_Passage provided_.
# 2.2: The Derivative

**At Grade**Created by: CK-12

## Learning Objectives

A student will be able to:

- Demonstrate an understanding of the derivative of a function as a slope of the tangent line.
- Demonstrate an understanding of the derivative as an instantaneous rate of change.
- Understand the relationship between continuity and differentiability.

The function \begin{align*}f'(x)\end{align*} that we defined in the previous section is so important that it has its own name.

**The Derivative**

The function \begin{align*}f'\end{align*} is defined by the new function

\begin{align*} f'(x) = \lim_{h \to 0} \frac{f(x+h) - f(x)} {h}\end{align*}

where \begin{align*}f\end{align*} *is called the**derivative* ** of** \begin{align*}f\end{align*}

**\begin{align*}x\end{align*}.**

*with respect to***\begin{align*}f\end{align*} consists of all the values of \begin{align*}x\end{align*} for which the limit exists.**

*The domain of*Based on the discussion in previous section, the derivative \begin{align*}f'\end{align*} represents the slope of the tangent line at point \begin{align*}x\end{align*}. Another way of interpreting it is to say that the function \begin{align*}y = f(x)\end{align*} has a derivative \begin{align*}f'\end{align*} whose value at \begin{align*}x\end{align*} is the instantaneous rate of change of \begin{align*}y\end{align*} with respect to point \begin{align*}x\end{align*}.

_Set tasks_.
(1) Repeat the derivative page's wording verbatim, beginning at the words "# 2.2: The Derivative" and stopping after the words "rate of change.".
(2) Answer these questions from the derivative page:
(a) Who is named as the creator of the page?
(b) The third learning objective concerns the relationship between which two ideas?
(c) According to the last paragraph, the derivative represents the slope of what?
(3) Finish out the next part of the page on the derivative, starting right after its final sentence.

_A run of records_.

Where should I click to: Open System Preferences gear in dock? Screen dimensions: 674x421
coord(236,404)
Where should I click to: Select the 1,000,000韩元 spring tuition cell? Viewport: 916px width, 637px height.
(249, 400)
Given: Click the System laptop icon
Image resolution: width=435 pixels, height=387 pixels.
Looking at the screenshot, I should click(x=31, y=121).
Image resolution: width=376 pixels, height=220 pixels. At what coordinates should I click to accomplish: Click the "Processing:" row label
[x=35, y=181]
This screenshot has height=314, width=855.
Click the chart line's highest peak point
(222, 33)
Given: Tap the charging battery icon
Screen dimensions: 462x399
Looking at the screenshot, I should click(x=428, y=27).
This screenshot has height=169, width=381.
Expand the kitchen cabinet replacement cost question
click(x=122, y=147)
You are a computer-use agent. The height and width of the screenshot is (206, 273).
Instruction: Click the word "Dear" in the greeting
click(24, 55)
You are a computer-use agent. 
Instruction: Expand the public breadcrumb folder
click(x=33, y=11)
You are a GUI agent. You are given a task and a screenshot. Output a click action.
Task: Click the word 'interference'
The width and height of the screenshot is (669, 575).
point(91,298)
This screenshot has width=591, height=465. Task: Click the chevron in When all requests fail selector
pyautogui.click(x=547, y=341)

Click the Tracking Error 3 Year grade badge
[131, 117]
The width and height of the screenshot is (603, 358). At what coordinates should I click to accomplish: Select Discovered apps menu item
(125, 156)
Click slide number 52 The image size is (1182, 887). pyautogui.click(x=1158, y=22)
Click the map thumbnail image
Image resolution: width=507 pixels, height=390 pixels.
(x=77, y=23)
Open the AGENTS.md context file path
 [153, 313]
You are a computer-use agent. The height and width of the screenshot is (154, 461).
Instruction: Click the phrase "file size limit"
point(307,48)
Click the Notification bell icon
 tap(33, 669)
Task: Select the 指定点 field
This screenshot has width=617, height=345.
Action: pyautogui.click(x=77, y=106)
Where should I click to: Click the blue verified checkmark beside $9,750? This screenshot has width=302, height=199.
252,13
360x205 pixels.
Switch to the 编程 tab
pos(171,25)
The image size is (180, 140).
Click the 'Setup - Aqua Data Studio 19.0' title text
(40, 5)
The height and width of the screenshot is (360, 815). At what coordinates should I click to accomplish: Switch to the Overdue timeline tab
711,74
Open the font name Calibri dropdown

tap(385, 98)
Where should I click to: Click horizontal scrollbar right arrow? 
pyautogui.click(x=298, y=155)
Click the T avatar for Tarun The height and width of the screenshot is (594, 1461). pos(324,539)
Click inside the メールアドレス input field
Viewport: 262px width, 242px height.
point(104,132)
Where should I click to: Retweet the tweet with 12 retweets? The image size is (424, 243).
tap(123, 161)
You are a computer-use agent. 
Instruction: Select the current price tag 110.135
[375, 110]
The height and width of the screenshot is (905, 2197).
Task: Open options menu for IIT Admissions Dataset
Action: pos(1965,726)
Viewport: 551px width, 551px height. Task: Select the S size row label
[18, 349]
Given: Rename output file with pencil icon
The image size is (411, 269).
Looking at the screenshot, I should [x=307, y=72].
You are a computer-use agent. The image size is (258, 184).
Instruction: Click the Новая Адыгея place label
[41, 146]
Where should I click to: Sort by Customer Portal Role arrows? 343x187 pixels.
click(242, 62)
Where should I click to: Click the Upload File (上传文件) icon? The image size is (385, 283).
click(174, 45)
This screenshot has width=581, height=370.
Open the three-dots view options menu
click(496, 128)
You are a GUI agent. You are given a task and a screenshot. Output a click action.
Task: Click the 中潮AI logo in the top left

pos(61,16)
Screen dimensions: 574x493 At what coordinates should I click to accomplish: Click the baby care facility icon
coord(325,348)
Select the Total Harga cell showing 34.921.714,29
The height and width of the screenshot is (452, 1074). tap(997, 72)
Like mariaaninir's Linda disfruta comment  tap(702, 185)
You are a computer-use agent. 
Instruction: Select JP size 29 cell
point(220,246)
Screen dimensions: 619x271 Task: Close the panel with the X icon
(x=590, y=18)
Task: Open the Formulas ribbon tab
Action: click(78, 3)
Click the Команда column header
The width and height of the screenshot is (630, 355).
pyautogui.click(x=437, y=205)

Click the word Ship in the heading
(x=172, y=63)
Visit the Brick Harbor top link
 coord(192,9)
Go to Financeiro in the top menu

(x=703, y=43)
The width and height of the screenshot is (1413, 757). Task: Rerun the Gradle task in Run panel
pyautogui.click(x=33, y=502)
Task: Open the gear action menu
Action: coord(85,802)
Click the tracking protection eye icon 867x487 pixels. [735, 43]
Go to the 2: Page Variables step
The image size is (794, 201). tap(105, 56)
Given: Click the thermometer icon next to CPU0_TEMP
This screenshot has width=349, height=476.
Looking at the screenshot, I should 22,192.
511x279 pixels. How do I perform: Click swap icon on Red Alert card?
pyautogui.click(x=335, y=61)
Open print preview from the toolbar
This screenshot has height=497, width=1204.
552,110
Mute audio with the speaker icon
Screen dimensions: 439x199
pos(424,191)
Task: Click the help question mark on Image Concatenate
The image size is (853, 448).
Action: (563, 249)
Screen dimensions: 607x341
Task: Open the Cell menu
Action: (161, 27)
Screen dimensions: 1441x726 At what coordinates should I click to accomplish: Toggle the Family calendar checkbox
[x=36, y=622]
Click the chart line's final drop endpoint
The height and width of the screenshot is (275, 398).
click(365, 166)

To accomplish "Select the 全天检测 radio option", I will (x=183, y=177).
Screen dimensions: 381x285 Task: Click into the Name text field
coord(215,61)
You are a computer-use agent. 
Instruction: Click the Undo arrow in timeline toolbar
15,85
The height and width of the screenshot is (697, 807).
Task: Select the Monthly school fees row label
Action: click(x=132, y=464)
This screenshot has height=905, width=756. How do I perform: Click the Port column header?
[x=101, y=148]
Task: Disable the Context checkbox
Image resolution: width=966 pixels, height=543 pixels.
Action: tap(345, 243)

_Solved problems_.
(1)
# 2.2: The Derivative

**At Grade**Created by: CK-12

## Learning Objectives

A student will be able to:

- Demonstrate an understanding of the derivative of a function as a slope of the tangent line.
- Demonstrate an understanding of the derivative as an instantaneous rate of change.

(2)
(a) CK-12
(b) Continuity and differentiability
(c) The tangent line at point x

(3)
**Example 1:**

Find the derivative of \begin{align*} f(x) = \frac {x}{x+1}.\end{align*}

*Solution:*

We begin with the definition of the derivative,

\begin{align*} f'(x) = \lim_{h \to 0} \frac{f(x+h) - f(x)} {h} = \lim_{h \to 0} \frac{1}{h} \left [f(x+h) - f(x)\right],\end{align*}

where

\begin{align*}f(x) &= \frac {x}{x+1}\\ f(x+h) &= \frac {x+h}{x+h+1}\end{align*}

Substituting into the derivative formula,

\begin{align*}f'(x) &= \lim_{h \to 0} \frac{1}{h} \left [\frac{x+h}{x+h+1} - \frac{x}{x+1}\right]\\ &= \lim_{h \to 0} \frac{1}{h} \left [\frac{(x+h)(x+1)- x(x+h+1)}{(x+h+1)(x+1)} \right]\\ &= \lim_{h \to 0} \frac{1}{h} \left [\frac{x^2+x+hx+h-x^2-xh-x}{(x+h+1)(x+1)} \right]\\ &= \lim_{h \to 0} \frac{1}{h} \left [\frac{h}{(x+h+1)(x+1)} \right]\\ &= \lim_{h \to 0} \frac{1}{(x+h+1)(x+1)}\\ &= \frac{1}{(x+1)^2}.\end{align*}

**Example 2:**

Find the derivative of \begin{align*} f(x) = \sqrt{x}\end{align*} and the equation of the tangent line at \begin{align*}x_0 = 1\end{align*}.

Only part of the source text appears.